RİZESPOR 3. LİG DÜŞÜYORDU

*1992-93 sezonunda Yozgatspor'un, Çaykur Rizespor'un sarı kart cezalısı futbolcusu Turgut'u oynattığı gerekçesiyle Futbol Federasyonu'na yaptığı şikayetle bir anda ortalıkta buz havası esiyordu. Çaykur Rizespor'un küme düşmesi kararı çıkıverdi. Futbol Federasyonu'nun kararını doğru bularak, Rizespor'un tarihinde ilk kez üçüncü kümeye düştüğünü resmen onaylıyordu...

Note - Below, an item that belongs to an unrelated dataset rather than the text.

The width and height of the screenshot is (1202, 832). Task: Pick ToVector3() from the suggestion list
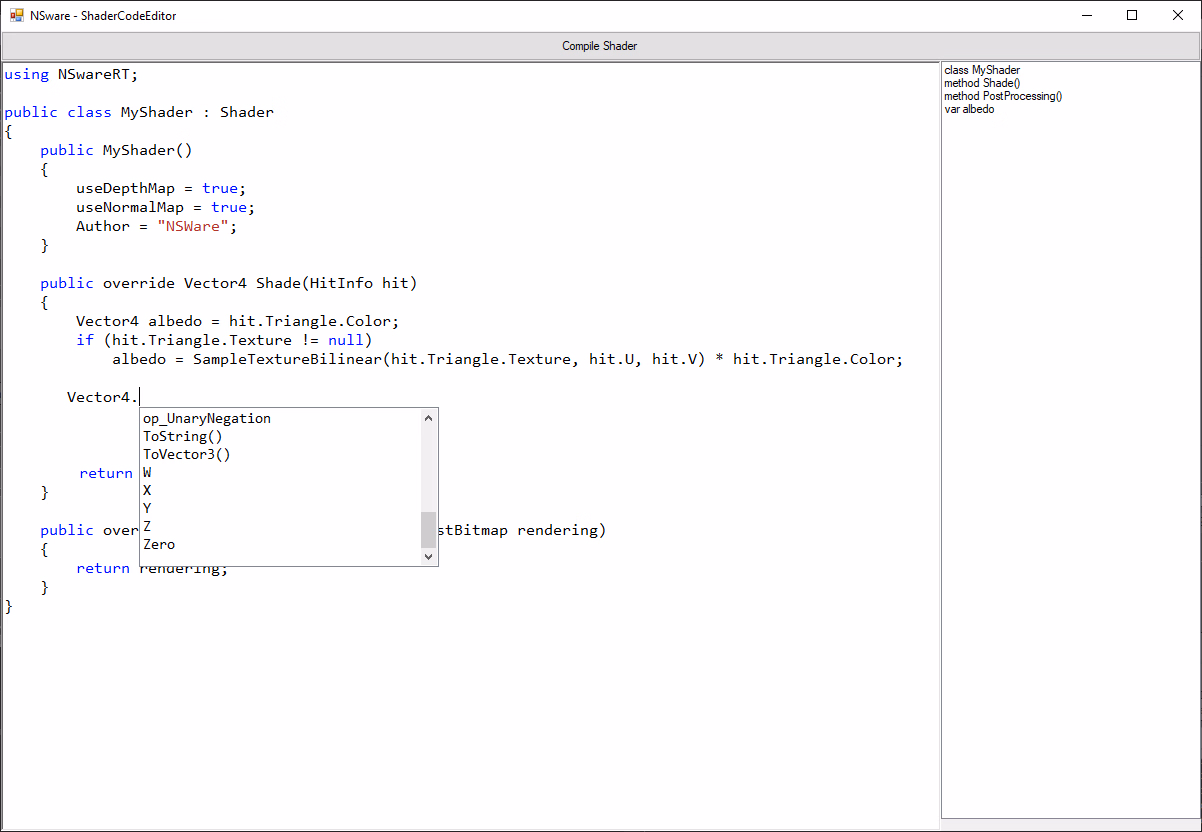coord(187,454)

RİZESPOR 2. KAYYUMA KALIYORDU

*1995-96 sezonunda 10 Mart 1996 tarihinde yapılmakta olan kongrede divan başkanlığını Cemal Aydoğdu yürütüyordu. Divanda Cemal Aydoğdu, Memiş Sancaktutan, Zihni Ayşen de divanda görev yapıyorlardı. Kongrede yönetim seçilemedi. Rize Sulh Hukuk Mahkemesi Çaykur Rizepor'u bir ay süre ile yönetmek üzere kongrede divanı oluşturan Cemal Aydoğdu, Memiş Sancaktutan, Zihni Ayşen'ı 'kayyum' olarak atadı. Tuncer Ergüven'in başkanlıktan ayrılması da, anlayanlar için sert bir tavır, onurlu bir istifa imzası idi... Bu şok gelişmenin, bir hafta ertesinde mevcut yönetim yeniden şekilleniyor, istifa eden Başkan Tuncer Ergüven ve arkadaşlarının yerine yedek üyelerden üç yeni isim yeni yönetim kuruluna kaydırılıyordu. Yedek üye statüsündeki Şaban Soykan, Hasan Paylaş ve Atahan Birben, asil yönetim kurulu üyeliğine getirildikten sonra, Yeşil-Mavili kulübün yeni yönetiminde görev paylaşımına geçiliyordu. Tuncer Ergüven'den boşalan kulüp başkanlığına, mevcut yönetimde Amatör Şubelerden Sorumlu Başkan olarak görev yürüten Ruşen Kukul seçiliyordu.